Focus On Education Spurs Government Job Growth
A sharp increase in state and local education hiring caused the largest government job growth in five years in the third quarter of 1998, according to a newly released report from the Nelson A. Rockefeller Center for the Study of the States. The Albany, N.Y. think tank said its calculations showed that state government job growth from July to September exceeded the private job growth rate for the first time since 1992.
State and local government payrolls expanded by nearly 98,000 jobs for the three months ending September 1998, the report said. Local school systems created 54,000 of those jobs, the largest increase in school hiring in the last eight years, it said.
The surge in hiring came at a time when Congress was moving toward approval of the initial funding of President Clinton's plan to put 100,000 more teachers in American classrooms, but Samuel M. Ehrenhalt, a Rockefeller senior fellow responsible for the report, said this had a minimal impact.
"It certainly helped to make it (the hiring surge) possible, but was a small part of the picture. What is driving the increase is a shift in fundamentals to improve education and catch up with rising enrollments, Ehrenhalt said.
State and local government payrolls expanded by nearly 98,000 jobs for the three months ending September 1998, the report said. Local school systems created 54,000 of the jobs.

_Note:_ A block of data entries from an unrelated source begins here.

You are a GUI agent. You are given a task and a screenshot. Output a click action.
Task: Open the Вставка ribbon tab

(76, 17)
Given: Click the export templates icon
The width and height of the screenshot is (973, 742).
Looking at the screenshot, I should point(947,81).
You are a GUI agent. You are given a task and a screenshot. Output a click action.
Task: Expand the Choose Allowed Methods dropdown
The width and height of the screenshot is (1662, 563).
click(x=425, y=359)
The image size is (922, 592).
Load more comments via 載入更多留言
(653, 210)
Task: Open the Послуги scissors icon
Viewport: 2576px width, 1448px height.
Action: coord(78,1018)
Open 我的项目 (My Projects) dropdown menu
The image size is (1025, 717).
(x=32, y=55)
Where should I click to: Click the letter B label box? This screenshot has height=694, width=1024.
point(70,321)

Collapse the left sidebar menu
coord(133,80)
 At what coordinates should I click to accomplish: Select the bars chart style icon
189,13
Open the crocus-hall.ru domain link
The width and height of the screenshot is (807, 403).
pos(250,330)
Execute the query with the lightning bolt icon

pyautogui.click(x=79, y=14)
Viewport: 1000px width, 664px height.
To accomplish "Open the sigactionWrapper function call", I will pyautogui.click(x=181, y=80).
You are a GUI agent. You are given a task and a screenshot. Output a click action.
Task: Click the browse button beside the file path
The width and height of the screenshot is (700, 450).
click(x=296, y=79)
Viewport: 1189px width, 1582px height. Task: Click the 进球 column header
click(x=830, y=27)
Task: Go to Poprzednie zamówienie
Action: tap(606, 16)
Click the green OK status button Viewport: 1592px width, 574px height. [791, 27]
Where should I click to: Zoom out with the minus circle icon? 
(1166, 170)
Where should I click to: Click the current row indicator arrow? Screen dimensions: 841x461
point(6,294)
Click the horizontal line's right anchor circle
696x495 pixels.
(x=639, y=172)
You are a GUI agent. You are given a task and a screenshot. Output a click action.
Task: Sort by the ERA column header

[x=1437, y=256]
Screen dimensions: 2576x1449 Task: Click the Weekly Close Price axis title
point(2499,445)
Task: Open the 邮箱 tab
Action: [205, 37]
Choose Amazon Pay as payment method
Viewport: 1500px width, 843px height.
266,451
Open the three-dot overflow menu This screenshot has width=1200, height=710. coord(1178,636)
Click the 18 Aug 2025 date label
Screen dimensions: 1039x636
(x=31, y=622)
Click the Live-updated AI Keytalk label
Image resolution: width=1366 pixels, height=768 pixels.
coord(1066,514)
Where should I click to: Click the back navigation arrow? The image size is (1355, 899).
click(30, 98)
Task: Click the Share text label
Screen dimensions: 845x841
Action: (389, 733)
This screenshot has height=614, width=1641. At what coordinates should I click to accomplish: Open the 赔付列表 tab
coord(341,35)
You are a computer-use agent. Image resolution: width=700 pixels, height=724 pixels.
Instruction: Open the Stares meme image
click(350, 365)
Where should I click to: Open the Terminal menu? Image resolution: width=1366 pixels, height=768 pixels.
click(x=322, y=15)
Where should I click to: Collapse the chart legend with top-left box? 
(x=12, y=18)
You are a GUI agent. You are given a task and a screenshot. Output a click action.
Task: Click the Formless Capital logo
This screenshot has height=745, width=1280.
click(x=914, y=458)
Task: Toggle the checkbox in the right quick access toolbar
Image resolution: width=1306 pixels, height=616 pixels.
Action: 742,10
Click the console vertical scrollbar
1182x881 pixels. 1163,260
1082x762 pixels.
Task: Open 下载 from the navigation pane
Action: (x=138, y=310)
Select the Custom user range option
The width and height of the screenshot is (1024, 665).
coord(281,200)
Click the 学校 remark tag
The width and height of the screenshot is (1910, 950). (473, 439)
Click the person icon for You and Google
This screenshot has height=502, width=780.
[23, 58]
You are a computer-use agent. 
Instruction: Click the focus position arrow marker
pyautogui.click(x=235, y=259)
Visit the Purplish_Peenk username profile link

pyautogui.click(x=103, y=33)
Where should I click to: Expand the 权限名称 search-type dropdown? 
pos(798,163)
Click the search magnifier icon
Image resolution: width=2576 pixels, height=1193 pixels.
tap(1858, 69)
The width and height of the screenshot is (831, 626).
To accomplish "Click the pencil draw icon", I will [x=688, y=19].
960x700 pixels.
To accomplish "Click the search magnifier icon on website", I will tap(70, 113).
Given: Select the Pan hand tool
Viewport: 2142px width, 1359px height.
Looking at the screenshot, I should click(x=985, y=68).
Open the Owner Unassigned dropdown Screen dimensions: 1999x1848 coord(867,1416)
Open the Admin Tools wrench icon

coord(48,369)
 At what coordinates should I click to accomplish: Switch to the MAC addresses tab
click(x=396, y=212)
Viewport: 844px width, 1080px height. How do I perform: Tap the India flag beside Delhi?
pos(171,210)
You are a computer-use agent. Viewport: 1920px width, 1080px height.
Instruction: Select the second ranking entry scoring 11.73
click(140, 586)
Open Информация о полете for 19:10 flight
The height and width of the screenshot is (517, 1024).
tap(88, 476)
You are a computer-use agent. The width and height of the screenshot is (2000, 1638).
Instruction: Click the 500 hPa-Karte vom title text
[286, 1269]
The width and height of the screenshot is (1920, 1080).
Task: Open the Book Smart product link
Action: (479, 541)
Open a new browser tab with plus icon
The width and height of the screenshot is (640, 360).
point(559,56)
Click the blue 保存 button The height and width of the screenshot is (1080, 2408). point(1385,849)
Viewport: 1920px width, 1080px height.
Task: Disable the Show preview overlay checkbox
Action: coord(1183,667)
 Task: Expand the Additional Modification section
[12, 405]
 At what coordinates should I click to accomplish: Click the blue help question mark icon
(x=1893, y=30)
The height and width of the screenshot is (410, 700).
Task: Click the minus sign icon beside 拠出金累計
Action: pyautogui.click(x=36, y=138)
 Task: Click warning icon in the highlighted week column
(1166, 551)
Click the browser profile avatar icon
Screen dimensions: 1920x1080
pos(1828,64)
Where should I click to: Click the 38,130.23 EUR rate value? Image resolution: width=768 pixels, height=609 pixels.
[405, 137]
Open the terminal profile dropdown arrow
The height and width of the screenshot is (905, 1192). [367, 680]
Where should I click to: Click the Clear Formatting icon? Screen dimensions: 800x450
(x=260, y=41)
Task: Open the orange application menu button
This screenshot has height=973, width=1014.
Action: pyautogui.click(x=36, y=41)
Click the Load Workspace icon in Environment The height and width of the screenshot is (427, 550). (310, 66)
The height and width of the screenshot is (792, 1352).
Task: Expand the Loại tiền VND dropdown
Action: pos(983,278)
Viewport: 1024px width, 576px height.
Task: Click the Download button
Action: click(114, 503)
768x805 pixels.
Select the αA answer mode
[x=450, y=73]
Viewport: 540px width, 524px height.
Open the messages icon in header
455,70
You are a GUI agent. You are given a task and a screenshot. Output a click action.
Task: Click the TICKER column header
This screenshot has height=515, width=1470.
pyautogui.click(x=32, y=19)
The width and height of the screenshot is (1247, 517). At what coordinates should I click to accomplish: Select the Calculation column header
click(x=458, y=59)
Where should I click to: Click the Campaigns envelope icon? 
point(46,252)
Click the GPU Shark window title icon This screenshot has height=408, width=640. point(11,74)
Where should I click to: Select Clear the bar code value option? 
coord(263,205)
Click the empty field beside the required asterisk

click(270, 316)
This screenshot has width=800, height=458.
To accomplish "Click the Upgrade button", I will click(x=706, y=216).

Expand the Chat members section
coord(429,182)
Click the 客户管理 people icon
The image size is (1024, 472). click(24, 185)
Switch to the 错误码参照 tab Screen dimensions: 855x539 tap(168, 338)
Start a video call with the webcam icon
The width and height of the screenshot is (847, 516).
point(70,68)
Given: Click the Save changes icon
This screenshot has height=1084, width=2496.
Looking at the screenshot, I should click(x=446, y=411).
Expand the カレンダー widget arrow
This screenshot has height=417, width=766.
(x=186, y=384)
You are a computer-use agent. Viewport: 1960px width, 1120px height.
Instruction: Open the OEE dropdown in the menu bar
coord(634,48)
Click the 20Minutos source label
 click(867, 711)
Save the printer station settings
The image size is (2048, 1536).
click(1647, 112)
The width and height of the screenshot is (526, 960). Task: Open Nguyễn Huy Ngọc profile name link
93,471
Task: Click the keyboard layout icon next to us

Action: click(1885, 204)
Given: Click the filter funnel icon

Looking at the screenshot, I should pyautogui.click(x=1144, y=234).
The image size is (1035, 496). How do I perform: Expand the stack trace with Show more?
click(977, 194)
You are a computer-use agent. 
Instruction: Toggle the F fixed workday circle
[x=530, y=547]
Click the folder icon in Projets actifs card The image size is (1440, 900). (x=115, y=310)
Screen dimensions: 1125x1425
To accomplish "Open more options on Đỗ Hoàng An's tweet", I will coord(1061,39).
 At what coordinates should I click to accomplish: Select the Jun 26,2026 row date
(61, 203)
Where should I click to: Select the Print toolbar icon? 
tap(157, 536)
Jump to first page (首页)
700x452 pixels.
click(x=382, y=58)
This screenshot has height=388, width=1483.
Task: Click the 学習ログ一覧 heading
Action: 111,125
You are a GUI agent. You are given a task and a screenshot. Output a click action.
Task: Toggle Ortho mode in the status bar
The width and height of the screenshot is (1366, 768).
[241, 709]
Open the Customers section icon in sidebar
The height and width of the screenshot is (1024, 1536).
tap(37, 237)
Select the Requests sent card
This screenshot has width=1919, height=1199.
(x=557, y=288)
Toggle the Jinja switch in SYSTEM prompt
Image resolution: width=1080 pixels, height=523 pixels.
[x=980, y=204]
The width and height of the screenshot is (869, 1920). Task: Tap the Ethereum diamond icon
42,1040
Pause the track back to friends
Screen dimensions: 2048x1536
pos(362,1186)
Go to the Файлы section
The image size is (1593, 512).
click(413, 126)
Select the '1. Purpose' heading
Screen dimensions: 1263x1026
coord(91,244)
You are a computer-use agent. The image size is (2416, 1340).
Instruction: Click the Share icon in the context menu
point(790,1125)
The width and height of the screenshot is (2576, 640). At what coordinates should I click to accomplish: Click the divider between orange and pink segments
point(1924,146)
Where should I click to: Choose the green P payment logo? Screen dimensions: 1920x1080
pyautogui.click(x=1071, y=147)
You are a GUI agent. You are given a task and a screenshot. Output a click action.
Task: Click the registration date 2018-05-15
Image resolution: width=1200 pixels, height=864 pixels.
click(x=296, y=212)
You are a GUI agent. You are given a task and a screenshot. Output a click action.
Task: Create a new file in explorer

The most surprising development was the sharp difference in job growth by region, Ehrenhalt said. The South and West accounted for 84 percent of all new jobs in government hiring, with the new jobs overwhelmingly in local government.
"Part of why the growth rate is so strongly disproportionate can be attributed to the rapid population growth of the region," Ehrenhalt said. "But it also shows that those states are looking increasingly to government for the services that people want. It's so different from the basic ideology of cutting back government, and it's happening in those areas with the strongest sentiment to restrain government."
Erhenhalt pointed in particular to Nevada, which recorded a 6.6 percent increase in government hiring year over year from 1997 third quarter figures, the largest rate of public sector job growth of any of the states. He said Nevada's experience reflected a pattern prevalent throughout the West, a region in the forefront of the movement to decrease government.
States like New York, commonly perceived as the most glaring examples of bloated government are actually where downsizing is occurring, the report showed.
"New York was once thought of as the capital of government jobs," Ehrenhalt said. "New York's decreases reflect a real effort to cut back the scope of government. This combines with the economic situation to create real pressure to restrain government."
New York and the other 20 populous states of the north accounted for less than one fifth of the government job growth in the third quarter. Looked at over a 12-month period, government job growth in the North was even smaller, representing only one in 20 new government jobs.
Close to two-thirds of the 316,000 state and local government jobs created in the past year were education related, the report showed. In fact, education services have accounted for 1.3 million of the 2.1 million new jobs in state and local government employment during the 1990s, Ehrenhalt said.
"Clearly, though, this is not just a function of population growth," he said. "The emphasis on education policy all over the country reflects a fundamental change. The very strong increase in education employment is evidence of an effort to improve the process by adding people. "
California led the 38 states with government employment gains in the third quarter of 1998, reporting an increase of 18,000 state and local government jobs. Twelve states had a decline in state employment during the same period. South Carolina lost or eliminated 3,200 government jobs, the most in the survey.
"We always show a sharp drop between the second and third quarters of the year due to schools closing for the summer," Sam McClary of the South Carolina Employment Security Office said. "In fact, our figures show a slight overall increase in government, mainly due to normal population growth."
The Rockefeller Center report covers the most recent three months of data available, which includes adjusted August-October 1998 national data and July-September 1998 state-by-state data.
The Federal Government joined state governments in recording an increase in jobs last summer after six years of decline, thanks mainly to two agencies. The Bureau of the Census added 18,000 workers in October to gear up for the coming census, and the United States Postal Service added 14,000 jobs.
The Postal Service employs one-third of all federal workers and has added 82,000 jobs in the past five years. Employment in other federal government agencies was down by 300,000 in the same period, two-thirds of which took place in the civilian workforce of the Defense Department.